As we're just about to embark on another Awards Season (with Wednesday's announcement of the National Board of Review's picks for the year), its worth commenting on the importance of film awards in general. Everyone who loves the Oscars seems to realize that they're best appreciated when not taken too literally as acknowledgement of the best artistic acheievements of the year. With that said, what merit do they have? My opinion of the Awards season in general is that the Oscars are best at acknowledging movies that were either the cultural landmarks of each year (Gone With the Wind, Platoon, Titanic) or movies that were made against-all-odds (nominee Star Wars, Dances With Wolves, nominee Little Miss Sunshine). The critics, particularly the New York Film Critics Circle, acknowledge the best artistic achievements with not as much concern for epic scale or production backstory (such as the New York Critics picks: Five Easy Pieces, Hannah and Her Sisters, and Mulholland Drive) [although the New York Critics have awarded quite a few epic productions through the years].
If taken together, all these groups do provide a shortlist of movies for the filmgoer to see that have historically been the best films of the year. Take for example just the winners of the Best Picture Awards in 1974:
National Board of Review: The Conversation
New York Film Critics: Amarcord
National Society of Film Critics: Scenes From a Marriage
Golden Globes: Chinatown (drama); The Longest Yard (comedy or musical)
Academy Awards: The Godfather, Part II
And even when none of the groups pick the films that are later acknowledged as the best of their year, even that becomes something of interest.
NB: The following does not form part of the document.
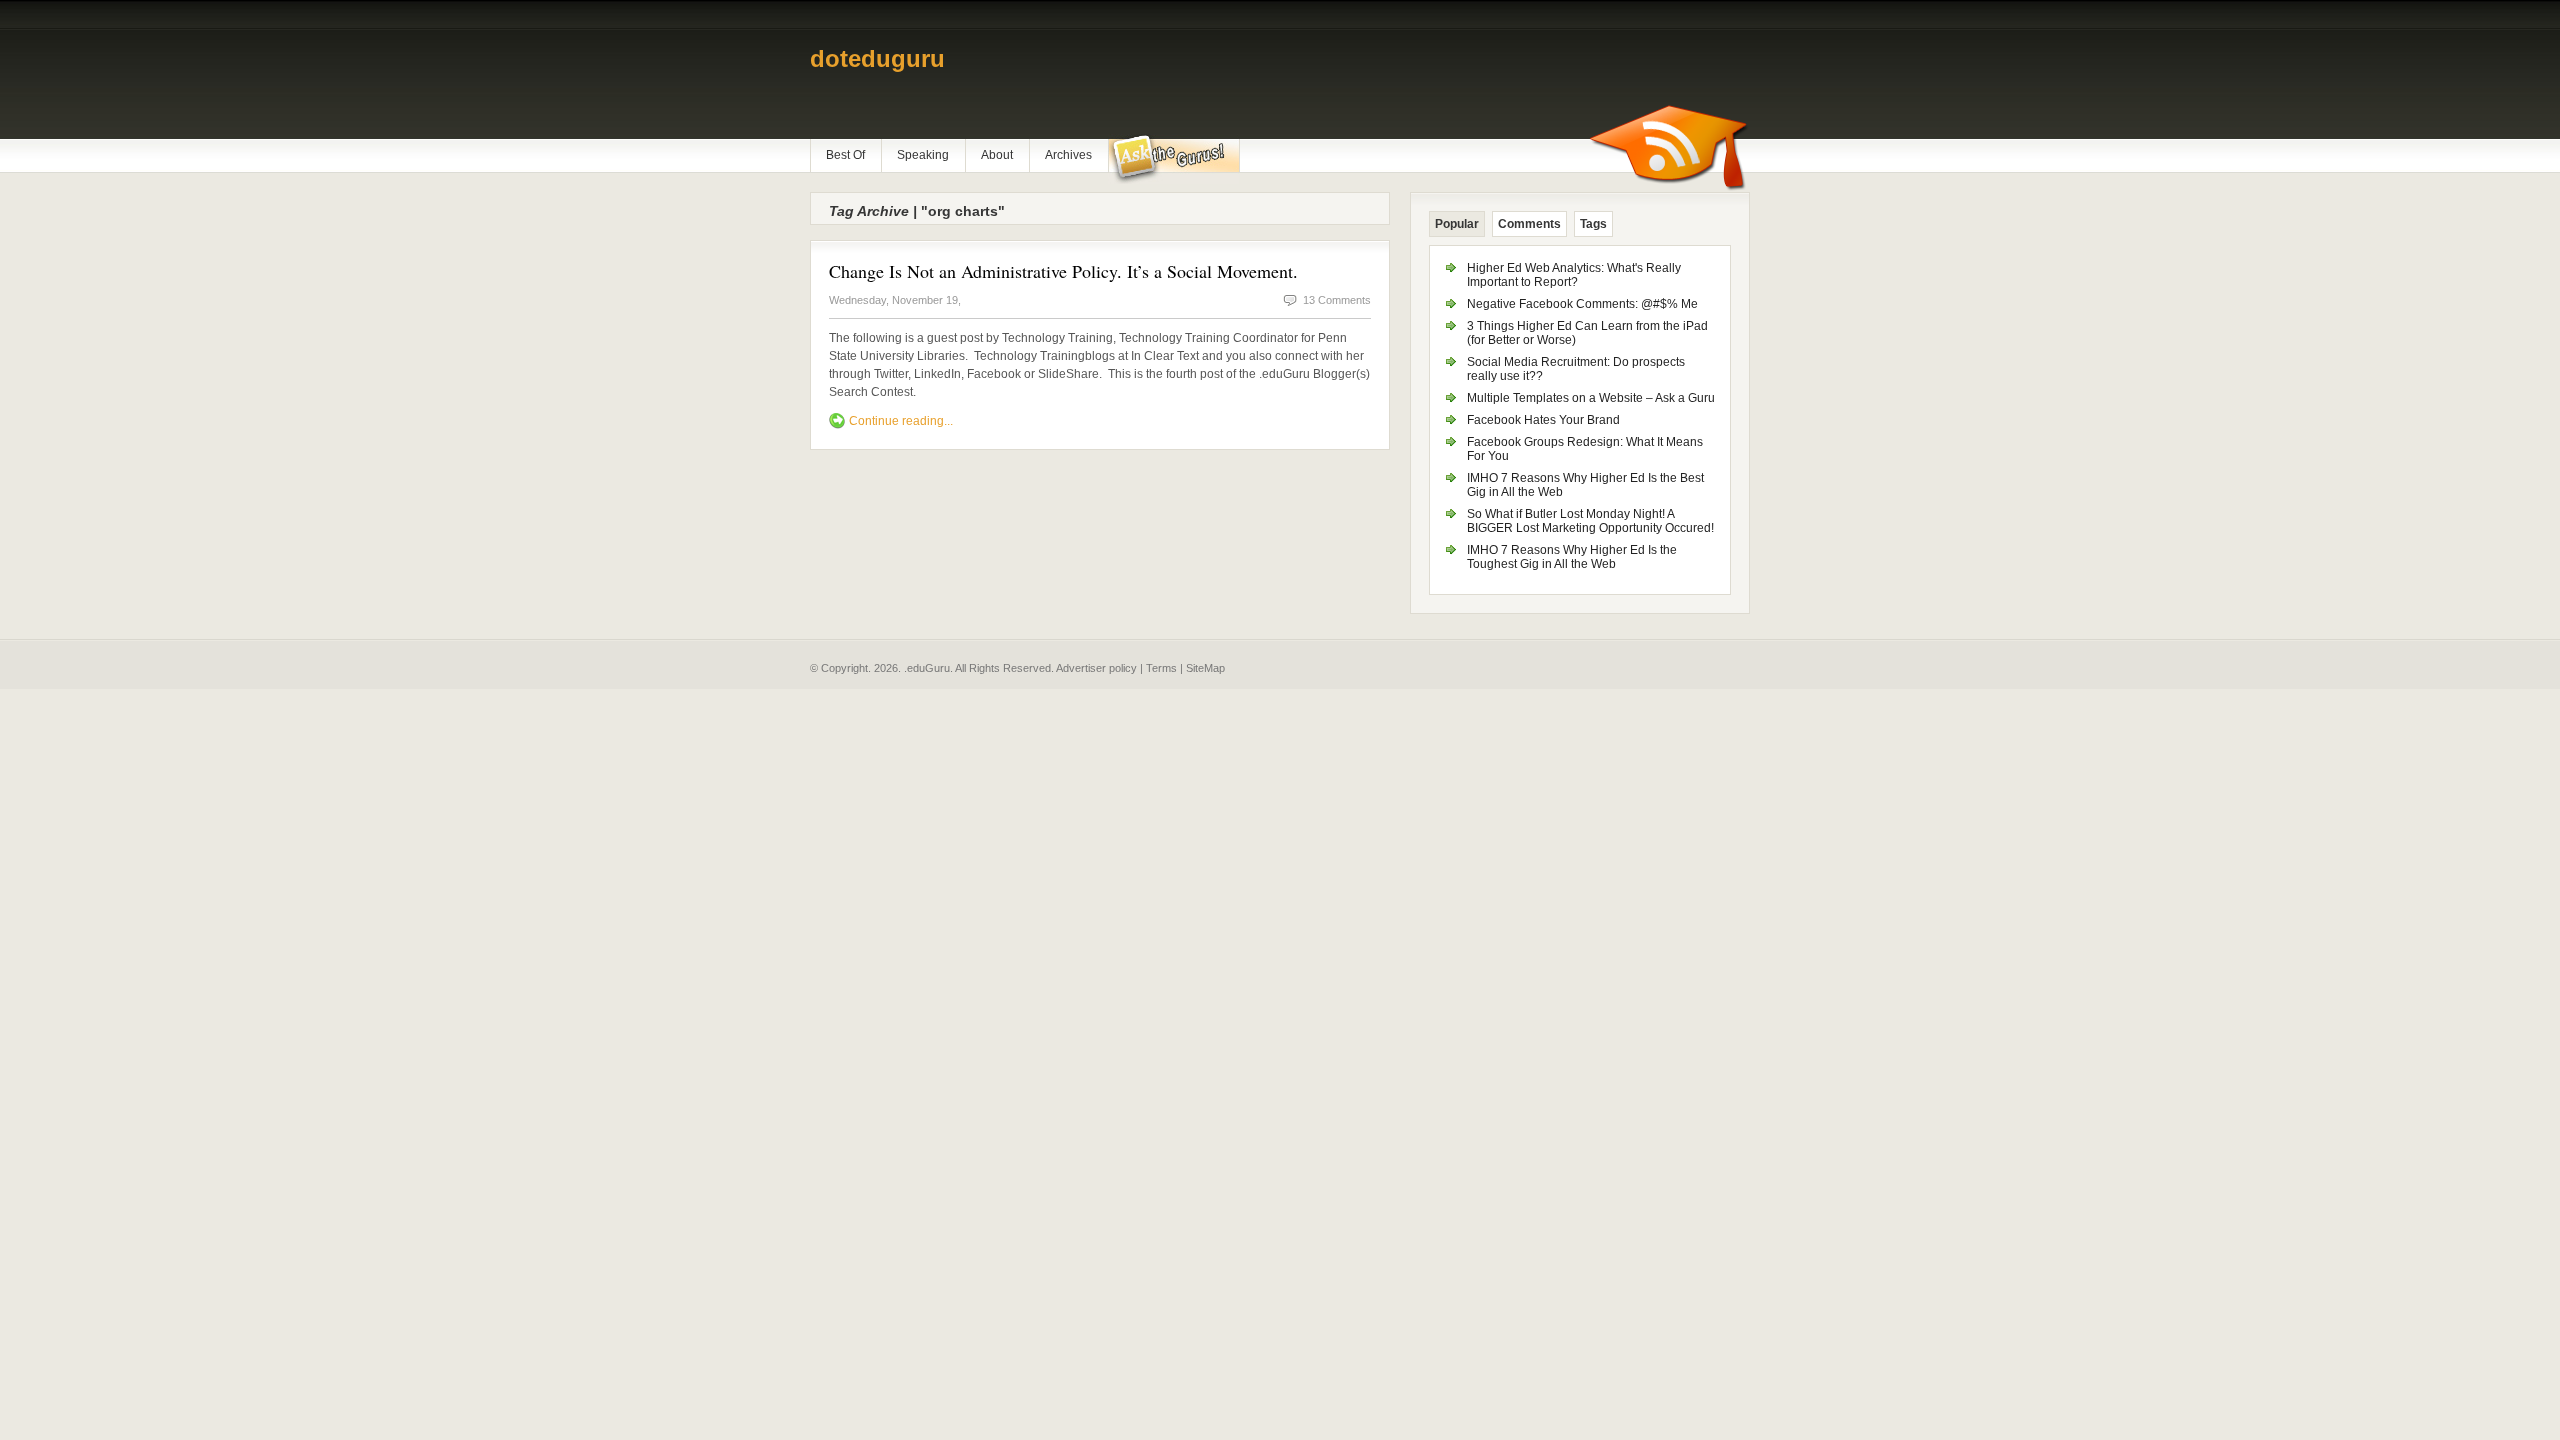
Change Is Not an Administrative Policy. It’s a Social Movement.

Alfred Hitchcock and Orson Welles are certainly considered two of the very best film directors of all time and yet both made what many consider among their greatest films in 1958, Vertigo and Touch of Evil, respectively— neither of which got awards attention.
Where did it all begin? Michael Gebert's The Encyclopedia of Movie Awards points to Photoplay magazine (and its Medal of Honor award) of the 1920s as among the first award-givers out of the kudos gate. Trade publication Film Daily polled hundreds of film critics for its annual top ten which started in 1922. The Oscars were first given out in 1929 (for films released between August 1927- July 1928).
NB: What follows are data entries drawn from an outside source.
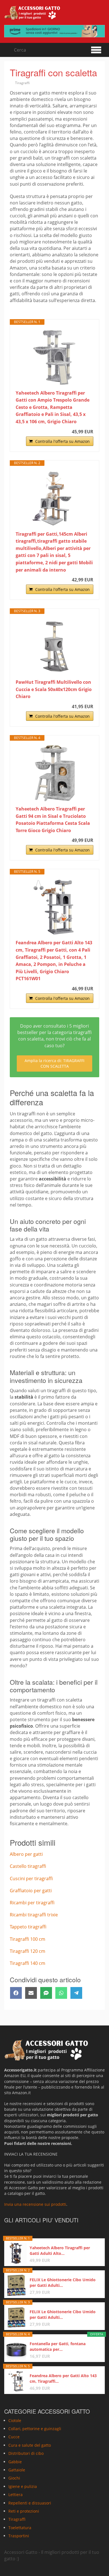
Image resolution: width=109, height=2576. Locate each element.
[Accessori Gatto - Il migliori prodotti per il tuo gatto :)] (32, 13)
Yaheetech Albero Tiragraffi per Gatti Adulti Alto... (60, 2250)
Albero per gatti (26, 1854)
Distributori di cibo (26, 2453)
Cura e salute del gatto (29, 2445)
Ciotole (14, 2420)
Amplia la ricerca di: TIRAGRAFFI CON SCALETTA (54, 1063)
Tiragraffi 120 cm (27, 1951)
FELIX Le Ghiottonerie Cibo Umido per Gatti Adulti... (63, 2282)
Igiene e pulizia (22, 2486)
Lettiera (15, 2494)
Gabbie (15, 2461)
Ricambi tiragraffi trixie (34, 1915)
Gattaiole (16, 2470)
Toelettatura (19, 2527)
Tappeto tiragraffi (28, 1927)
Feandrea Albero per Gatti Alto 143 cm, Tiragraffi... (63, 2378)
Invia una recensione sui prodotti (35, 2204)
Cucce (14, 2436)
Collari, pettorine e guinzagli (34, 2428)
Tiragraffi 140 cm (27, 1963)
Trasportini (18, 2535)
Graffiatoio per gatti (31, 1890)
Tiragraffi (22, 82)
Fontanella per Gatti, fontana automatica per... (58, 2346)
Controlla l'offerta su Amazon (62, 441)
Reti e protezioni (23, 2511)
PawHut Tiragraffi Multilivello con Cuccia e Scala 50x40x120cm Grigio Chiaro (54, 689)
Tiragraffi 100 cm (27, 1939)
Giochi (14, 2478)
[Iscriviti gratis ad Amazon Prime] (54, 31)
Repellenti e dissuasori (29, 2503)
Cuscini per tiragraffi (31, 1878)
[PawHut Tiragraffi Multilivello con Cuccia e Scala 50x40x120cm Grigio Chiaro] (54, 646)
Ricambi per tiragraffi (32, 1903)
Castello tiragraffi (28, 1866)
The first film to sweep the top prizes and numerous groups since the inception of the Academy Awards appears to have been director Lewis Milestone's All Quiet on the Western Front. It won the Oscar for Best Picture, was voted one of the top ten Best (American) films by the National Board of Review (they did not distinguish a #1), received Photoplay's Medal of Honor Award, and topped Film Daily's poll of the ten best films of the year.
All Quiet on the Western Front (1930): Story and camerawork are first rate in this important antiwar classic which is flawed only by the limitations of early talkie technology.